▶ [Exercise brief]
Edit the material below and return it in full, with every "hamburger" replaced by "three-line" and nothing else changed.

Saved data entries:
# # # #
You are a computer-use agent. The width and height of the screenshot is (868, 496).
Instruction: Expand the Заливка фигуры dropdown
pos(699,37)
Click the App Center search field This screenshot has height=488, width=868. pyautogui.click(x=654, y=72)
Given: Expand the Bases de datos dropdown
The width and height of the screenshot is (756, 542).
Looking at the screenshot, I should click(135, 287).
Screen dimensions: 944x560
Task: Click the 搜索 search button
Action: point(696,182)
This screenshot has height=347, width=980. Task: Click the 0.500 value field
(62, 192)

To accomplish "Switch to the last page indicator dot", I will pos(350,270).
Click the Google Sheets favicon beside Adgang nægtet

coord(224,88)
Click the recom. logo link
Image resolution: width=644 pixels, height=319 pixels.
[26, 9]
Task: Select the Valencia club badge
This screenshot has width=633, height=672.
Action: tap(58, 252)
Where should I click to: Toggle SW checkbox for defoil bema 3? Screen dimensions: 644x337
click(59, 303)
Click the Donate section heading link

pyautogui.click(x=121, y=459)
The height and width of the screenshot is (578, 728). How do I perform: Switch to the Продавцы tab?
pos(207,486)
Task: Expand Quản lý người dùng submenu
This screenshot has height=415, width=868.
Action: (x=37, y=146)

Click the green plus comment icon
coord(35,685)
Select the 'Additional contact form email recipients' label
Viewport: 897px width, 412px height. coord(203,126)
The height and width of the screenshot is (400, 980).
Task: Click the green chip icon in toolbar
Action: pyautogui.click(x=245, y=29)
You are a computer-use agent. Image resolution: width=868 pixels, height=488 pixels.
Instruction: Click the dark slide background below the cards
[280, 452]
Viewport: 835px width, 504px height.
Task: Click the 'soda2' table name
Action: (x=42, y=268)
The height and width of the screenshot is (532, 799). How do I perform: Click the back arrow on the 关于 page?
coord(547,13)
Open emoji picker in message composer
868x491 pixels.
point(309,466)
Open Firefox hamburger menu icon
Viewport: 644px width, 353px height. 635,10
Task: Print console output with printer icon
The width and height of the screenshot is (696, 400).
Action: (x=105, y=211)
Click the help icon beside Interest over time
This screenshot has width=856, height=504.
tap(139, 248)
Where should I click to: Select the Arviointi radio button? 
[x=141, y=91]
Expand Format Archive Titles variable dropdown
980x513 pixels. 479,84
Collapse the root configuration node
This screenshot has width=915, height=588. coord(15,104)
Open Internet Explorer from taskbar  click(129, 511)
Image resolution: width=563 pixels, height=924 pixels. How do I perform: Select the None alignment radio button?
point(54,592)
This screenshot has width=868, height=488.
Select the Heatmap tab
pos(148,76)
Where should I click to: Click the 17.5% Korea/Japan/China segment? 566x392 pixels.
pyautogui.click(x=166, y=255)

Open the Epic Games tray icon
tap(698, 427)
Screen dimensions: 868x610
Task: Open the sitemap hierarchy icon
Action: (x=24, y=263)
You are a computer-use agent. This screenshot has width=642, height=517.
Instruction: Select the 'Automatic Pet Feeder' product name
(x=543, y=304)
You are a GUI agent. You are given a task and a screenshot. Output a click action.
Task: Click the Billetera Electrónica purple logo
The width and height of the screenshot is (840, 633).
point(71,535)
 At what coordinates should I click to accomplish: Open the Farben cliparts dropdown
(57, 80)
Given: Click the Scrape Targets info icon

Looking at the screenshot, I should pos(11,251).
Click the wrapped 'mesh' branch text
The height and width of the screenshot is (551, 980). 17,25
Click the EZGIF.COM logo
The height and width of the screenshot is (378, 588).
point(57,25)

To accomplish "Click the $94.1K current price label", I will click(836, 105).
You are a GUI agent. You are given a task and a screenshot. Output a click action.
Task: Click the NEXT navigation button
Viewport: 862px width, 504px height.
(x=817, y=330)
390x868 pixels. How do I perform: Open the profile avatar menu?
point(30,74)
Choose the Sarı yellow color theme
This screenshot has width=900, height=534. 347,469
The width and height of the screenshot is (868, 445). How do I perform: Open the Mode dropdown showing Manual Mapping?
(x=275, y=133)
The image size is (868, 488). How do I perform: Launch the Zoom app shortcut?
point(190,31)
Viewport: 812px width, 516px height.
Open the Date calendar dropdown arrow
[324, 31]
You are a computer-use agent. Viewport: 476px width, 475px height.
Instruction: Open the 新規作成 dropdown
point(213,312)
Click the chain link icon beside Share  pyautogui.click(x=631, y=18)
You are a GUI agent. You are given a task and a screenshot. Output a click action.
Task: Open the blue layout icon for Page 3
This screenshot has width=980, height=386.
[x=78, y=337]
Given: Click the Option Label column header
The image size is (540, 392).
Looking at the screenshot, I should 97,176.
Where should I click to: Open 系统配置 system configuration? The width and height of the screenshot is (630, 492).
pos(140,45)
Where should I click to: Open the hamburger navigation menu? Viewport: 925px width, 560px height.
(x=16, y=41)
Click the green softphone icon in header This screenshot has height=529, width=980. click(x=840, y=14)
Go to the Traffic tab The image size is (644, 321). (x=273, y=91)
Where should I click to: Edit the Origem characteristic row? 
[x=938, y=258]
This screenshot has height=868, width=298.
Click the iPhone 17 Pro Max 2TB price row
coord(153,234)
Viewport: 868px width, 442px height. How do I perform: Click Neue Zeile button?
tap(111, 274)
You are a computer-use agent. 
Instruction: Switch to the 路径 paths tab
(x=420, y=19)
# # # #
▶ [Result]
You are a computer-use agent. The width and height of the screenshot is (868, 496).
Instruction: Expand the Заливка фигуры dropdown
pos(699,37)
Click the App Center search field This screenshot has height=488, width=868. pyautogui.click(x=654, y=72)
Given: Expand the Bases de datos dropdown
The width and height of the screenshot is (756, 542).
Looking at the screenshot, I should click(135, 287).
Screen dimensions: 944x560
Task: Click the 搜索 search button
Action: point(696,182)
This screenshot has height=347, width=980. Task: Click the 0.500 value field
(62, 192)

To accomplish "Switch to the last page indicator dot", I will pos(350,270).
Click the Google Sheets favicon beside Adgang nægtet

coord(224,88)
Click the recom. logo link
Image resolution: width=644 pixels, height=319 pixels.
[26, 9]
Task: Select the Valencia club badge
This screenshot has width=633, height=672.
Action: tap(58, 252)
Where should I click to: Toggle SW checkbox for defoil bema 3? Screen dimensions: 644x337
click(59, 303)
Click the Donate section heading link

pyautogui.click(x=121, y=459)
The height and width of the screenshot is (578, 728). How do I perform: Switch to the Продавцы tab?
pos(207,486)
Task: Expand Quản lý người dùng submenu
This screenshot has height=415, width=868.
Action: (x=37, y=146)

Click the green plus comment icon
coord(35,685)
Select the 'Additional contact form email recipients' label
Viewport: 897px width, 412px height. coord(203,126)
The height and width of the screenshot is (400, 980).
Task: Click the green chip icon in toolbar
Action: pyautogui.click(x=245, y=29)
You are a computer-use agent. Image resolution: width=868 pixels, height=488 pixels.
Instruction: Click the dark slide background below the cards
[280, 452]
Viewport: 835px width, 504px height.
Task: Click the 'soda2' table name
Action: (x=42, y=268)
The height and width of the screenshot is (532, 799). How do I perform: Click the back arrow on the 关于 page?
coord(547,13)
Open emoji picker in message composer
868x491 pixels.
point(309,466)
Open Firefox three-line menu icon
Viewport: 644px width, 353px height. 635,10
Task: Print console output with printer icon
The width and height of the screenshot is (696, 400).
Action: (x=105, y=211)
Click the help icon beside Interest over time
This screenshot has width=856, height=504.
tap(139, 248)
Where should I click to: Select the Arviointi radio button? 
[x=141, y=91]
Expand Format Archive Titles variable dropdown
980x513 pixels. 479,84
Collapse the root configuration node
This screenshot has width=915, height=588. coord(15,104)
Open Internet Explorer from taskbar  click(129, 511)
Image resolution: width=563 pixels, height=924 pixels. How do I perform: Select the None alignment radio button?
point(54,592)
This screenshot has width=868, height=488.
Select the Heatmap tab
pos(148,76)
Where should I click to: Click the 17.5% Korea/Japan/China segment? 566x392 pixels.
pyautogui.click(x=166, y=255)

Open the Epic Games tray icon
tap(698, 427)
Screen dimensions: 868x610
Task: Open the sitemap hierarchy icon
Action: (x=24, y=263)
You are a computer-use agent. This screenshot has width=642, height=517.
Instruction: Select the 'Automatic Pet Feeder' product name
(x=543, y=304)
You are a GUI agent. You are given a task and a screenshot. Output a click action.
Task: Click the Billetera Electrónica purple logo
The width and height of the screenshot is (840, 633).
point(71,535)
 At what coordinates should I click to accomplish: Open the Farben cliparts dropdown
(57, 80)
Given: Click the Scrape Targets info icon

Looking at the screenshot, I should pos(11,251).
Click the wrapped 'mesh' branch text
The height and width of the screenshot is (551, 980). 17,25
Click the EZGIF.COM logo
The height and width of the screenshot is (378, 588).
point(57,25)

To accomplish "Click the $94.1K current price label", I will click(836, 105).
You are a GUI agent. You are given a task and a screenshot. Output a click action.
Task: Click the NEXT navigation button
Viewport: 862px width, 504px height.
(x=817, y=330)
390x868 pixels. How do I perform: Open the profile avatar menu?
point(30,74)
Choose the Sarı yellow color theme
This screenshot has width=900, height=534. 347,469
The width and height of the screenshot is (868, 445). How do I perform: Open the Mode dropdown showing Manual Mapping?
(x=275, y=133)
The image size is (868, 488). How do I perform: Launch the Zoom app shortcut?
point(190,31)
Viewport: 812px width, 516px height.
Open the Date calendar dropdown arrow
[324, 31]
You are a computer-use agent. Viewport: 476px width, 475px height.
Instruction: Open the 新規作成 dropdown
point(213,312)
Click the chain link icon beside Share  pyautogui.click(x=631, y=18)
You are a GUI agent. You are given a task and a screenshot. Output a click action.
Task: Open the blue layout icon for Page 3
This screenshot has width=980, height=386.
[x=78, y=337]
Given: Click the Option Label column header
The image size is (540, 392).
Looking at the screenshot, I should 97,176.
Where should I click to: Open 系统配置 system configuration? The width and height of the screenshot is (630, 492).
pos(140,45)
Where should I click to: Open the three-line navigation menu? Viewport: 925px width, 560px height.
(x=16, y=41)
Click the green softphone icon in header This screenshot has height=529, width=980. click(x=840, y=14)
Go to the Traffic tab The image size is (644, 321). (x=273, y=91)
Where should I click to: Edit the Origem characteristic row? 
[x=938, y=258]
This screenshot has height=868, width=298.
Click the iPhone 17 Pro Max 2TB price row
coord(153,234)
Viewport: 868px width, 442px height. How do I perform: Click Neue Zeile button?
tap(111, 274)
You are a computer-use agent. 
Instruction: Switch to the 路径 paths tab
(x=420, y=19)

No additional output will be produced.